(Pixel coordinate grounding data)
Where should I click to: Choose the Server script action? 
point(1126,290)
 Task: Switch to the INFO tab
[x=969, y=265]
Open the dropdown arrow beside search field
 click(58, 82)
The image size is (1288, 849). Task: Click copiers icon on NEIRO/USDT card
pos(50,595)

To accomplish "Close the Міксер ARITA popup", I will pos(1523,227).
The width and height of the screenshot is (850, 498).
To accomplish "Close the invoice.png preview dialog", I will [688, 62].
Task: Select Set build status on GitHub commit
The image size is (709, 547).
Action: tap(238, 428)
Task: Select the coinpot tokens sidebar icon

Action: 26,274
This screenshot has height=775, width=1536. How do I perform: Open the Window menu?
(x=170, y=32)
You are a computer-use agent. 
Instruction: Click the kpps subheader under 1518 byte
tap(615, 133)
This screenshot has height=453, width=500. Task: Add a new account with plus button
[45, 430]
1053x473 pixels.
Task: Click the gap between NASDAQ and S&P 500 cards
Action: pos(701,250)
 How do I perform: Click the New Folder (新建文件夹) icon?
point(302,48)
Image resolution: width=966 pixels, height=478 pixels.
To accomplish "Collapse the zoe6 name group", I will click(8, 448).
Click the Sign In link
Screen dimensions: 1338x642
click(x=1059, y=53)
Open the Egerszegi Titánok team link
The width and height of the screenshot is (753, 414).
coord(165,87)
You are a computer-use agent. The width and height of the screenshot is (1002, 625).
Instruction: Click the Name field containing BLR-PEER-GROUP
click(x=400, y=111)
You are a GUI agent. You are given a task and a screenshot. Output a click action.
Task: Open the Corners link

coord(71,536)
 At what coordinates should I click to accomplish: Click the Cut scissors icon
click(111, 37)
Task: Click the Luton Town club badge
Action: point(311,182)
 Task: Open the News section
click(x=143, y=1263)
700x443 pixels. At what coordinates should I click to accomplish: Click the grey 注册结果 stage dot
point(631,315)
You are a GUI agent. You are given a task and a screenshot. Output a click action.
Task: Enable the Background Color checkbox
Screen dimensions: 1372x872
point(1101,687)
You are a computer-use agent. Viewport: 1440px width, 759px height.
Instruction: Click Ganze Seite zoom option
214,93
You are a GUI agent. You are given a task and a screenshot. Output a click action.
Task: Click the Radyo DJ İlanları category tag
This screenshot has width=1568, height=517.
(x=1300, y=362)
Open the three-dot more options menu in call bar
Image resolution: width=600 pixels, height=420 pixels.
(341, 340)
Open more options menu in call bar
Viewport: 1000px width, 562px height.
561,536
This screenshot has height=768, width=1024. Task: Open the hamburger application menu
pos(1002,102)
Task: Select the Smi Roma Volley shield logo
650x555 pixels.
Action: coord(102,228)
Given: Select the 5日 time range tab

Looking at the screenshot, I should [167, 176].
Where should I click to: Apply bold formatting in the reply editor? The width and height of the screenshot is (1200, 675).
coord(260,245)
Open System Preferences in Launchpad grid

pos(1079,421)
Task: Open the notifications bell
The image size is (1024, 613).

Task goal:
All of the records above need to be printed again exactly as they appear.

Solution to this exercise:
Where should I click to: Choose the Server script action? 
point(1126,290)
 Task: Switch to the INFO tab
[x=969, y=265]
Open the dropdown arrow beside search field
 click(58, 82)
The image size is (1288, 849). Task: Click copiers icon on NEIRO/USDT card
pos(50,595)

To accomplish "Close the Міксер ARITA popup", I will pos(1523,227).
The width and height of the screenshot is (850, 498).
To accomplish "Close the invoice.png preview dialog", I will [688, 62].
Task: Select Set build status on GitHub commit
The image size is (709, 547).
Action: tap(238, 428)
Task: Select the coinpot tokens sidebar icon

Action: 26,274
This screenshot has height=775, width=1536. How do I perform: Open the Window menu?
(x=170, y=32)
You are a computer-use agent. 
Instruction: Click the kpps subheader under 1518 byte
tap(615, 133)
This screenshot has height=453, width=500. Task: Add a new account with plus button
[45, 430]
1053x473 pixels.
Task: Click the gap between NASDAQ and S&P 500 cards
Action: pos(701,250)
 How do I perform: Click the New Folder (新建文件夹) icon?
point(302,48)
Image resolution: width=966 pixels, height=478 pixels.
To accomplish "Collapse the zoe6 name group", I will click(8, 448).
Click the Sign In link
Screen dimensions: 1338x642
click(x=1059, y=53)
Open the Egerszegi Titánok team link
The width and height of the screenshot is (753, 414).
coord(165,87)
You are a computer-use agent. The width and height of the screenshot is (1002, 625).
Instruction: Click the Name field containing BLR-PEER-GROUP
click(x=400, y=111)
You are a GUI agent. You are given a task and a screenshot. Output a click action.
Task: Open the Corners link

coord(71,536)
 At what coordinates should I click to accomplish: Click the Cut scissors icon
click(111, 37)
Task: Click the Luton Town club badge
Action: point(311,182)
 Task: Open the News section
click(x=143, y=1263)
700x443 pixels. At what coordinates should I click to accomplish: Click the grey 注册结果 stage dot
point(631,315)
You are a GUI agent. You are given a task and a screenshot. Output a click action.
Task: Enable the Background Color checkbox
Screen dimensions: 1372x872
point(1101,687)
You are a computer-use agent. Viewport: 1440px width, 759px height.
Instruction: Click Ganze Seite zoom option
214,93
You are a GUI agent. You are given a task and a screenshot. Output a click action.
Task: Click the Radyo DJ İlanları category tag
This screenshot has width=1568, height=517.
(x=1300, y=362)
Open the three-dot more options menu in call bar
Image resolution: width=600 pixels, height=420 pixels.
(341, 340)
Open more options menu in call bar
Viewport: 1000px width, 562px height.
561,536
This screenshot has height=768, width=1024. Task: Open the hamburger application menu
pos(1002,102)
Task: Select the Smi Roma Volley shield logo
650x555 pixels.
Action: coord(102,228)
Given: Select the 5日 time range tab

Looking at the screenshot, I should [167, 176].
Where should I click to: Apply bold formatting in the reply editor? The width and height of the screenshot is (1200, 675).
coord(260,245)
Open System Preferences in Launchpad grid

pos(1079,421)
Task: Open the notifications bell
The image size is (1024, 613).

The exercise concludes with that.